═════ SUPPLIED ENTRIES

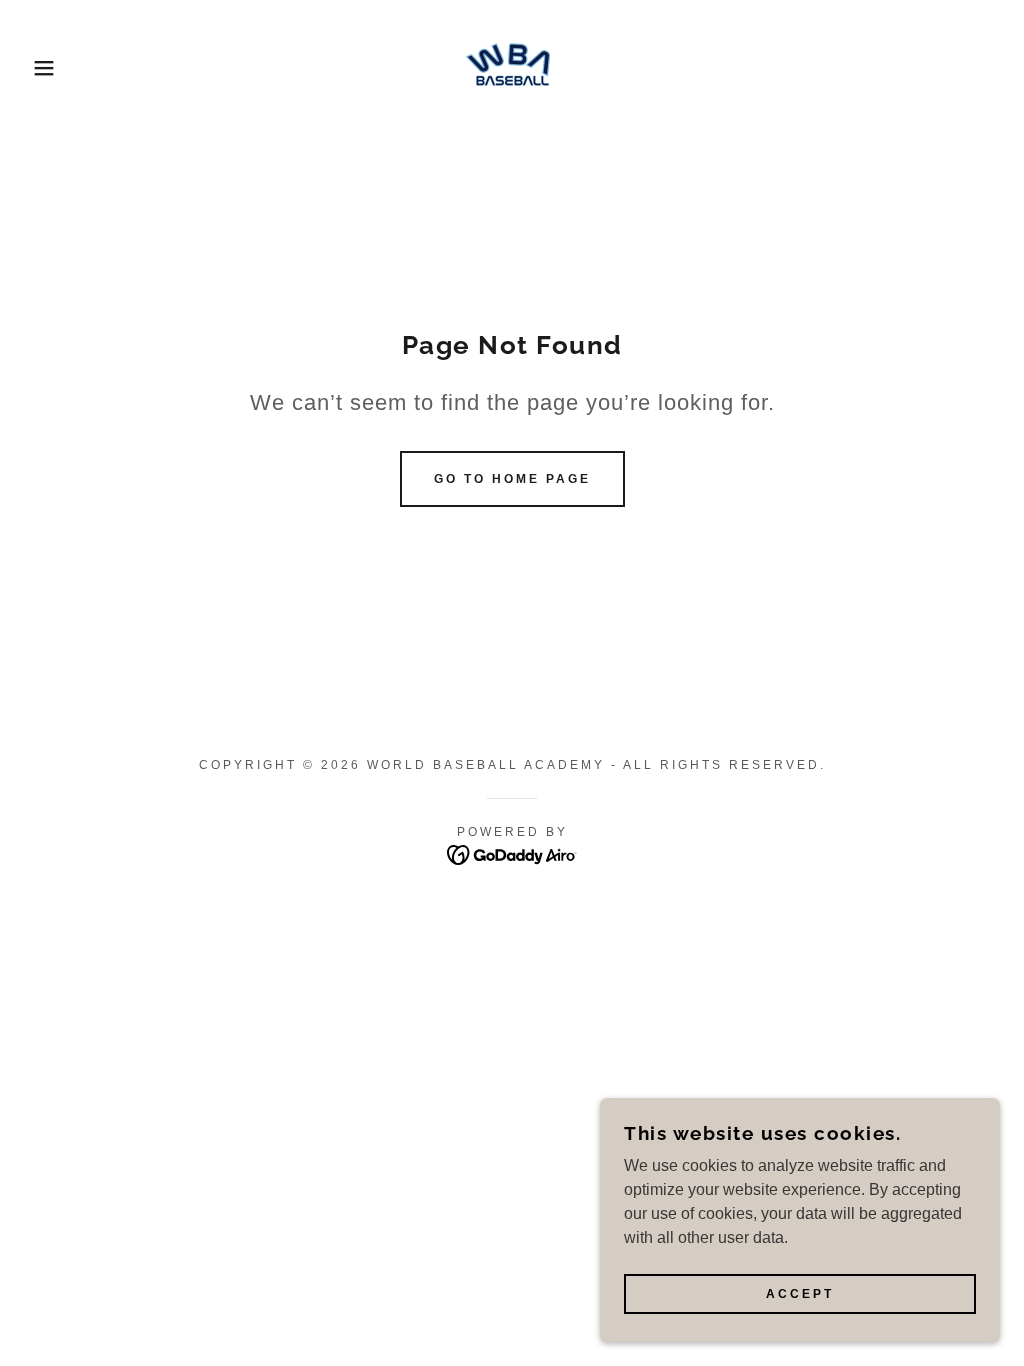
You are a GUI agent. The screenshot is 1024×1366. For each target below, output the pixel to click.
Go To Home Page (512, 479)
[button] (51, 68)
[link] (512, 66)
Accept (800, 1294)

══════════
═════ SUPPLIED ENTRIES

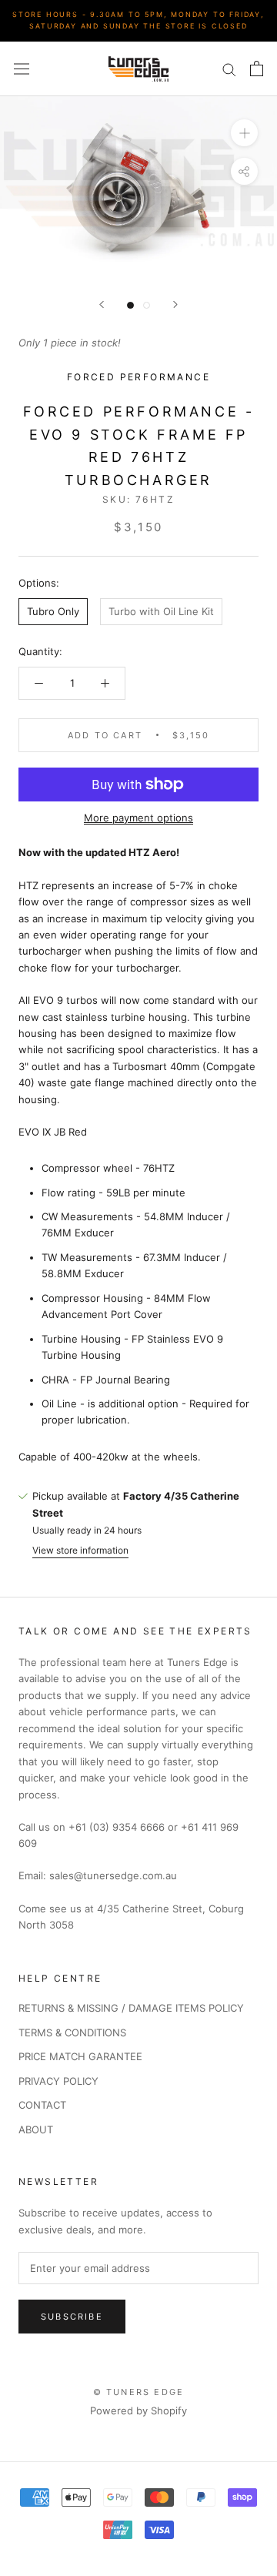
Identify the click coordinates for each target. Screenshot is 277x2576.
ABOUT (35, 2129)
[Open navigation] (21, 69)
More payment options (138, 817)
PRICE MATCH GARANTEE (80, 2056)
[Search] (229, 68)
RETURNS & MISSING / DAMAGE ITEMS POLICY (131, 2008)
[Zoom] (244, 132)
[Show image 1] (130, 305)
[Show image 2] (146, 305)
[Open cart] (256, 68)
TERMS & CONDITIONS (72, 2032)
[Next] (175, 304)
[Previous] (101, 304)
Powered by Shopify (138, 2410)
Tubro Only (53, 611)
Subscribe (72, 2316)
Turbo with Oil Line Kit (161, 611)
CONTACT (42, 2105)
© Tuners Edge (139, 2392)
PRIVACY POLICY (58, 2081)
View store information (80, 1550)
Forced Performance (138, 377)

══════════
═════ SUPPLIED ENTRIES

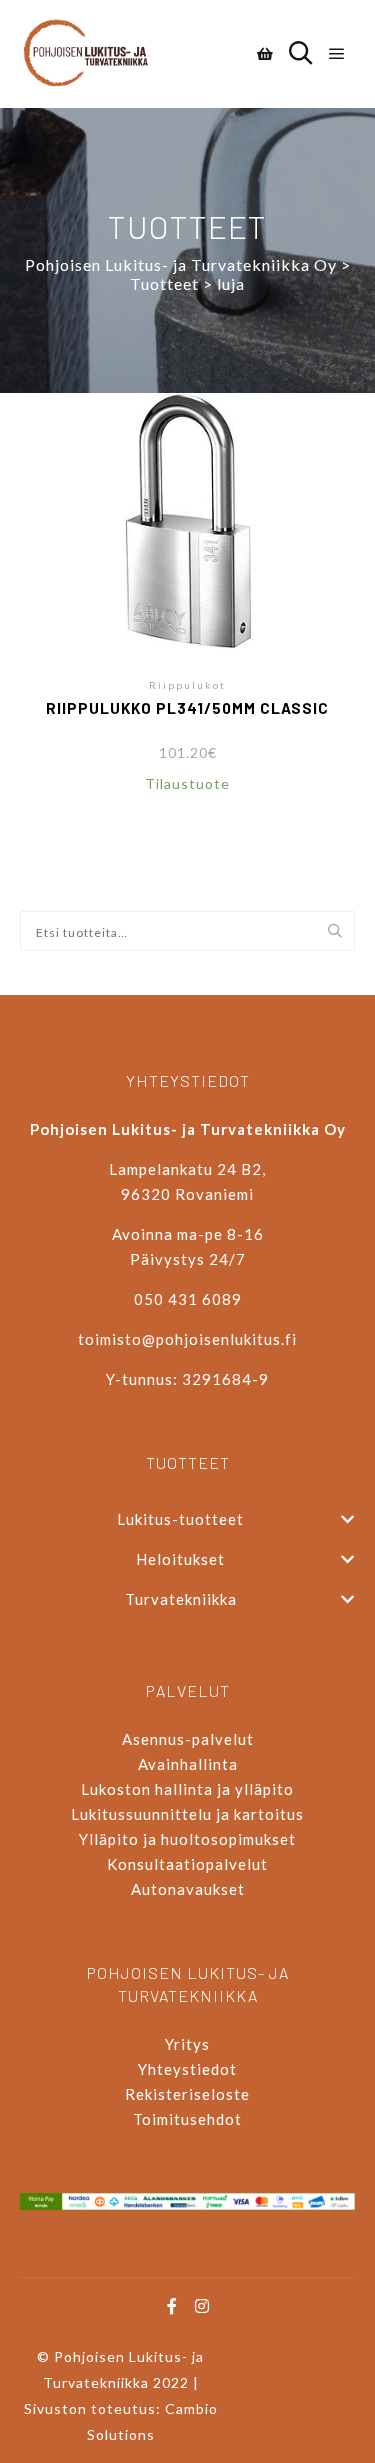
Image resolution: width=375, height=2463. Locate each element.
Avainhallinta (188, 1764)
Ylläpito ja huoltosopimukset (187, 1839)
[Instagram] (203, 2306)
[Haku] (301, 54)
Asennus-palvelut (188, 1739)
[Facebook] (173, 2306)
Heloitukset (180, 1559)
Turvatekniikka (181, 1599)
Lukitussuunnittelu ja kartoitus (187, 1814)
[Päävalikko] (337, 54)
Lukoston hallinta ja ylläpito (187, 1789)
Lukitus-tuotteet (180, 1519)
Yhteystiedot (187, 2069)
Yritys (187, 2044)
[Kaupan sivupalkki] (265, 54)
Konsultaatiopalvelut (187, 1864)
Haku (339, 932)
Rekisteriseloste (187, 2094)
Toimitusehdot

══════════

* WHAT IS EXPECTED *
Give only the lines from the one holding "Turvatekniikka (181, 1599)" through the one holding "Toimitusehdot", each restated exactly as it appears above.

* WORKED SOLUTION *
Turvatekniikka (181, 1599)
Lukitussuunnittelu ja kartoitus (187, 1814)
[Päävalikko] (337, 54)
Lukoston hallinta ja ylläpito (187, 1789)
Lukitus-tuotteet (180, 1519)
Yhteystiedot (187, 2069)
Yritys (187, 2044)
[Kaupan sivupalkki] (265, 54)
Konsultaatiopalvelut (187, 1864)
Haku (339, 932)
Rekisteriseloste (187, 2094)
Toimitusehdot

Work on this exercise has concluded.